‘They were hard times, but I enjoyed it…’

The words of Ted Harrison, a resident of Hackney interviewed in 1983, capture the mood of his and others’ childhoods in London’s East End in the early twentieth century. His account of his childhood is part of a fascinating series of oral histories from Hackney Archives, being digitised at London Metropolitan Archives (LMA) as part of the Unlocking Our Sound Heritage project. For the past few months I’ve been delving into many of these oral histories, recorded in the 1980s with residents of Hackney born in the late nineteenth and early twentieth centuries.

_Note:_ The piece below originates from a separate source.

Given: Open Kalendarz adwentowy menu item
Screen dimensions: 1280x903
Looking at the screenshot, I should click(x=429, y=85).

Hackney audio collection edited
A few tapes from the Hackney Archives audio collection

One consistent theme in the recordings is that life in Hackney at these times was tough for many people. Day-to-day life was often about ‘getting by’; taking what work was available, working long hours, and living hand-to-mouth. There were no unemployment benefits, so a period without work could mean relying on the goodwill of extended family and neighbours, being fed by local missions and soup kitchens, being placed in a workhouse, or sent away for longer periods of labour on a government farm. Families were often very large – one interviewee had ten siblings! – and crammed into just one or two rented rooms in a house.

Hackney - Charles Booth's Poverty Map
Ted Harrison was born on Pitfield Street, shown here in the middle of Charles Booth’s colour-coded map of Hoxton showing levels of poverty in the area

Despite these conditions, the kids of Hackney found creative, ingenious ways of making the most of their free time. The recollections of Ted Harrison and others in the archives demonstrate that the streets and squares of London were their play spaces; whatever bits and pieces they could scavenge and scrounge were their toys.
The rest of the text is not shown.